Chemical companies, Consumer demand, Economic growth, Futures trading, Oil markets
By Paul Hodges on 24-Jan-2011

C2 v C3 C4 Jan11.pngLast March, the blog highlighted the major changes taking place in ethylene, propylene and butadiene prices versus naphtha. It also analysed them in ICIS Chemical Business in September. The above chart now summarises the 2010 outcome, using European prices to enable comparison over the last 30 years.

It was a most remarkable year.

The chart shows the US$ ‘spreads’ of the 3 olefins versus naphtha, in real (inflation-adjusted) terms. It highlights how these remained within a $200 – $500/t range between 1992 – 2004. Before this period, ethylene had been the main price driver, with propylene and butadiene often seen as by-products.

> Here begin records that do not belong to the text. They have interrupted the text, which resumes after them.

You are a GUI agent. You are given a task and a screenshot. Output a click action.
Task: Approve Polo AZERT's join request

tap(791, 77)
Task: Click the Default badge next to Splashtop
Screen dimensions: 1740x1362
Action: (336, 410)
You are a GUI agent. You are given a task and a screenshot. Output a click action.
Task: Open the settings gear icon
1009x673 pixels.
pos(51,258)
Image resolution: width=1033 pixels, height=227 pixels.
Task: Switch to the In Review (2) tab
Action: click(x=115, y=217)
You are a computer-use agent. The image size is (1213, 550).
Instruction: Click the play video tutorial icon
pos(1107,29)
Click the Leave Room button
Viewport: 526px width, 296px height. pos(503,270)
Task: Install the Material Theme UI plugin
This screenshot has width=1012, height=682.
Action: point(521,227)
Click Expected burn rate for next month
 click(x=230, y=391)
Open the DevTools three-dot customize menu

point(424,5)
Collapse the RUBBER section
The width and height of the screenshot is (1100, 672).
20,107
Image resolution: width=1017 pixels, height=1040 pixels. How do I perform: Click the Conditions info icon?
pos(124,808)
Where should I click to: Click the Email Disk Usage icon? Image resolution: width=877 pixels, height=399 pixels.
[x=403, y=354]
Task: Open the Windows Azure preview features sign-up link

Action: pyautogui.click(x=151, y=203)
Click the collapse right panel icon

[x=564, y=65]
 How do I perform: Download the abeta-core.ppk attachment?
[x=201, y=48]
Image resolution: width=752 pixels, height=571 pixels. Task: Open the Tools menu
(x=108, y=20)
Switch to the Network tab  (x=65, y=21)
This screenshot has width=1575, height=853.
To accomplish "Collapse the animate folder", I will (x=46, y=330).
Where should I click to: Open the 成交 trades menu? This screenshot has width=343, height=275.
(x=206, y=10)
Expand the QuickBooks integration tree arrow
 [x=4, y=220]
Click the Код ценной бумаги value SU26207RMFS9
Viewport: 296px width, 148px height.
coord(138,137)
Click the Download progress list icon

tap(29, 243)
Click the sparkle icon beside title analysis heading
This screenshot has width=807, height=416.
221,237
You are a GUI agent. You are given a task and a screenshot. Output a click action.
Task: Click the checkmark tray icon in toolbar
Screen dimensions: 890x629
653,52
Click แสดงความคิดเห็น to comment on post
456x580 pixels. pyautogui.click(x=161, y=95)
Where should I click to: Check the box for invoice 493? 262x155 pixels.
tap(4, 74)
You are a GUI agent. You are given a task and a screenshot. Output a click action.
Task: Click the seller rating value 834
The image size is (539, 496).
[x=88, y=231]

The 2004-8 SuperCycle led to dramatic increases in these spreads, which then fell back to historical levels in 2009. But 2010 saw volatility rise again:

• Ethylene spreads (blue line) climbed to $551/t, due to feedstock shortages in the Middle East and ex-refineries in Europe.
• Propylene spreads (red) averaged $527/t, as US crackers turned to gas feedstocks, and operating rates for US/European refineries reduced.
• Butadiene spreads soared to a record $951/t, as output fell due to lower liquids-based operation on steam crackers.

In addition, of course, prices were supported by the rise in crude oil prices, as naphtha remains the main feedstock for olefin production.

This was remarkable enough, given that demand remained relatively weak in key sectors of the global economy, outside of China. But the combination of feedstock changes, and lower operating rates, led to both butadiene and propylene trading above ethylene for much of 2010. This has never been seen before on such a sustained basis.

The blog would feel more comfortable about forecasting a continuation of such trends, if they had been due to solid demand. But they were in fact mainly supply-driven, with OPEC quotas reducing ME feedstock availability, and lower gasoline demand reducing US/European refinery output. Equally, China’s remarkable growth was due to massive government stimulus.

It will therefore be critical to see whether these trends can be sustained in 2011? Can polypropylene maintain its volumes at parity pricing to polyethylene? And what will happen to consumers’ discretionary spending, which drives petchem demand, with oil prices at such high levels? The blog will continue to keep a very close eye on developments.